* Work item *
Beginning with the line that contains "Task: Select Featured Online Stations in tree" and ending with the last line of the records, write out each line exactly and omit the pictures.
---------- Data extract
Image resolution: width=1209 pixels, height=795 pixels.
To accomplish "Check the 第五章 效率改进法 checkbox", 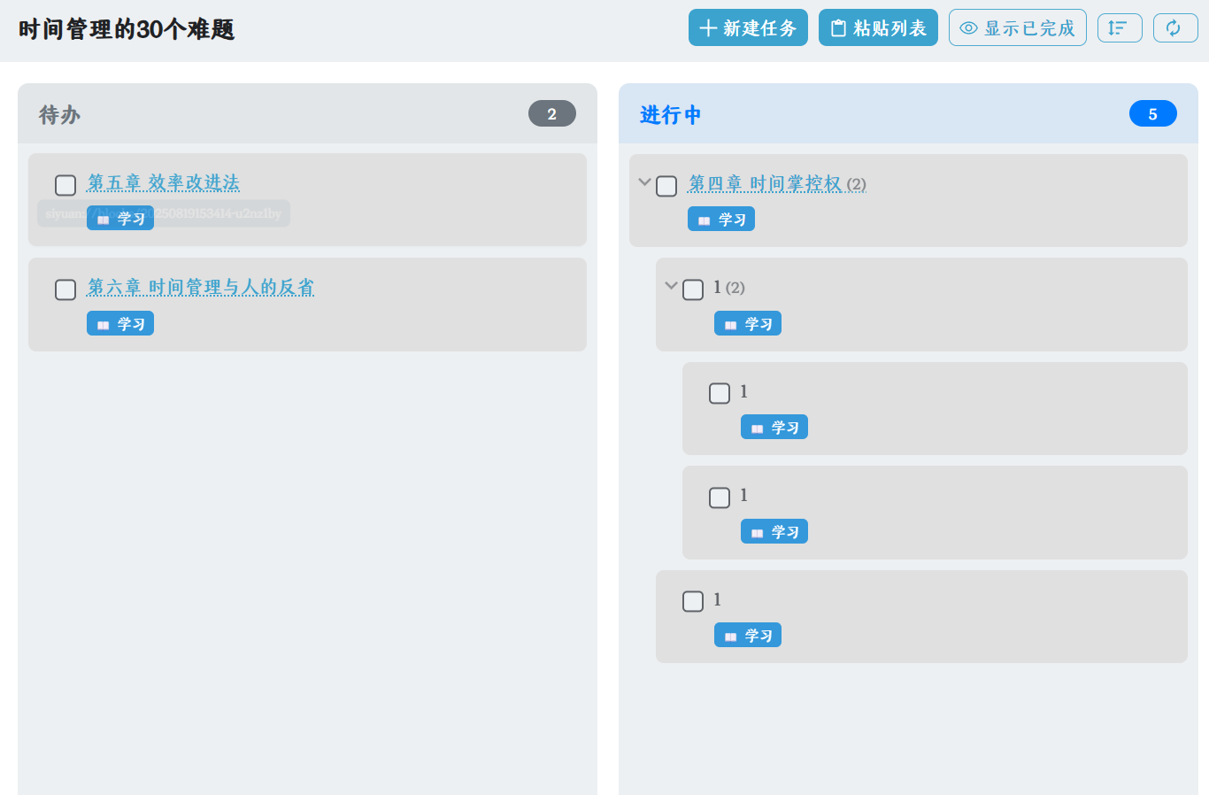I will coord(65,185).
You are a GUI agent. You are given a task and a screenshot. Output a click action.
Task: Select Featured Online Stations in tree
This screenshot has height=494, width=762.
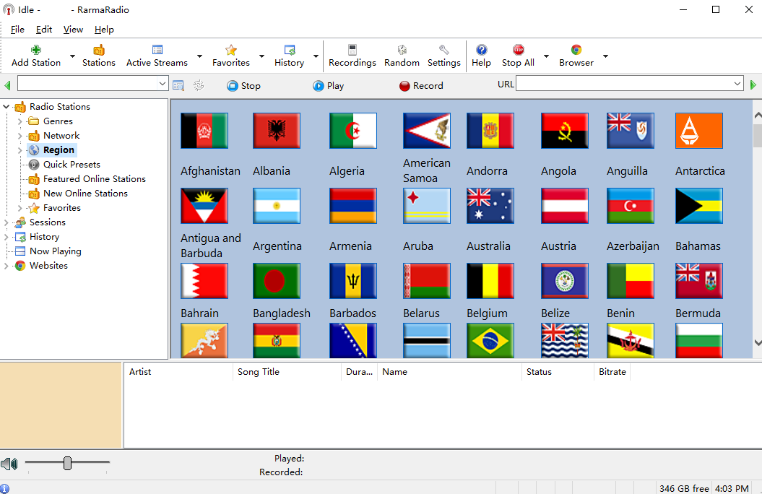coord(94,179)
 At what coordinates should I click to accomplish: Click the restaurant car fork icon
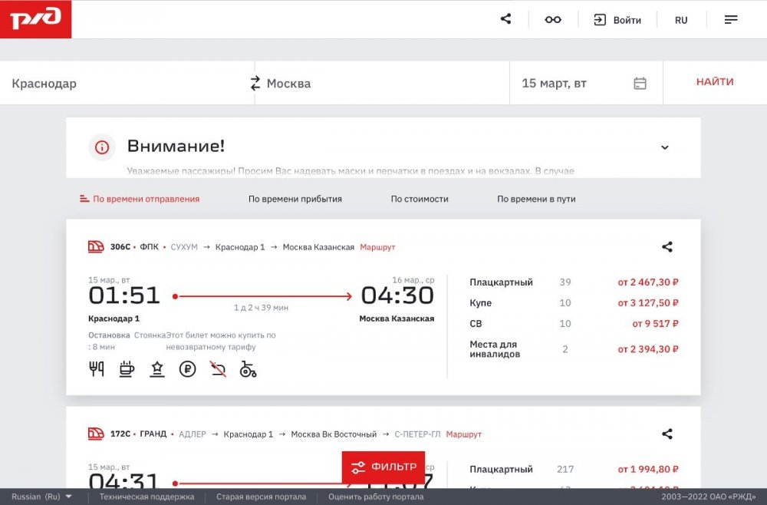pyautogui.click(x=97, y=370)
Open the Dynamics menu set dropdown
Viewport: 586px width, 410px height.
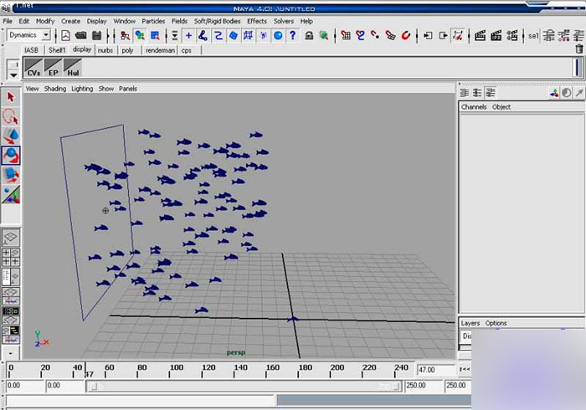pos(45,35)
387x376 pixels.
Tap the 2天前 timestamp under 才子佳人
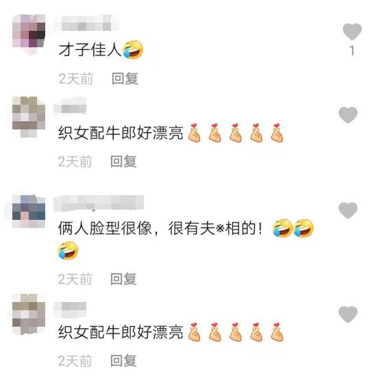pyautogui.click(x=76, y=79)
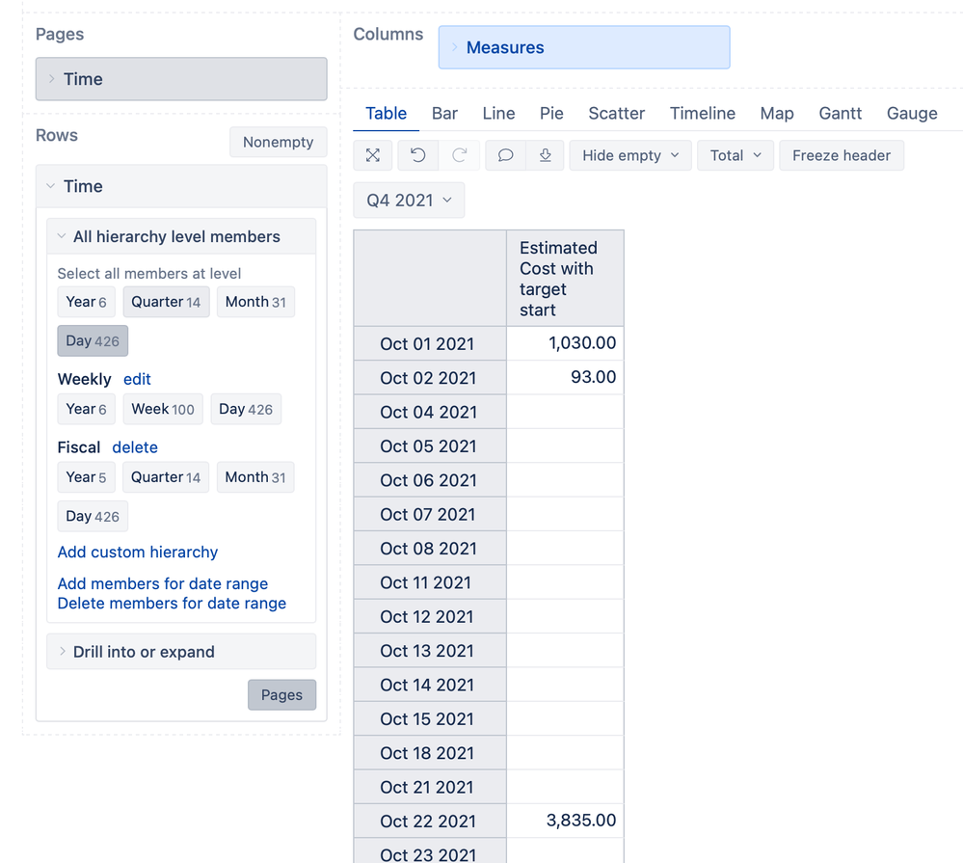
--------------------
* Written solution *
Task: Select Featured Online Stations in tree
This screenshot has height=494, width=762.
coord(94,179)
 At what coordinates should I click to accomplish: Click the restaurant car fork icon
pyautogui.click(x=97, y=370)
Open the Dynamics menu set dropdown
Viewport: 586px width, 410px height.
pos(45,35)
387x376 pixels.
Tap the 2天前 timestamp under 才子佳人
pyautogui.click(x=76, y=79)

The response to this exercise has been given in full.